Your new novel, Indecent Acts, explores the daily struggles of Grace, a semi-illiterate 40-something mother from Drumchapel. What inspired you to write her story?
The germ of the novel came about while I was organising literacies groups around west Glasgow. I found that the way some people wrote, that was a source of shame or guilt to them, could also be highly engaging and original. So I took that idea – of expressing an adult intelligence with a limited linguistic palette – and Grace arose out of the murk. I knew there had to be humour in it – there always is in my writing – and I knew I wanted it to be about love of a different kind from the sort that’s usually portrayed in novels.
Was it a challenge to create Grace’s personality?
She took form very easily from her own language.

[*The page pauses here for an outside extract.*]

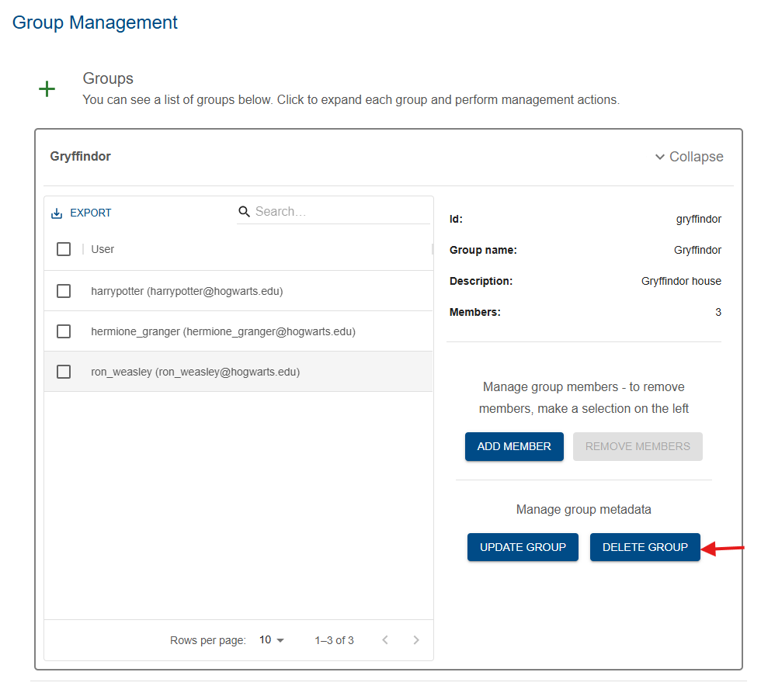Check the harrypotter member checkbox
This screenshot has height=686, width=761.
click(x=64, y=291)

That language had to be constructed first. I knew if I got that right, I’d be okay. So, once the initial mood of her character emerged from that language, her personality took shape. Her worries, humour, perception of how life had played out for her were like a jigsaw puzzle, with each piece slotting into the next. The real difficulty was in creating her journey.
What do you hope readers will get from reading Grace’s story?
I hope they’ll look through the initial barrier of her language and see the human being on the other side of it. I want her to be as ‘real’ a person as its possible for her to be. I hope readers will get the idea of ‘linguistic legitimacy’; the idea that if Grace’s actual language improves to meet ‘our’ standards, she might actually be losing something too – an original slant on the world which might be somehow ironed out by improvement.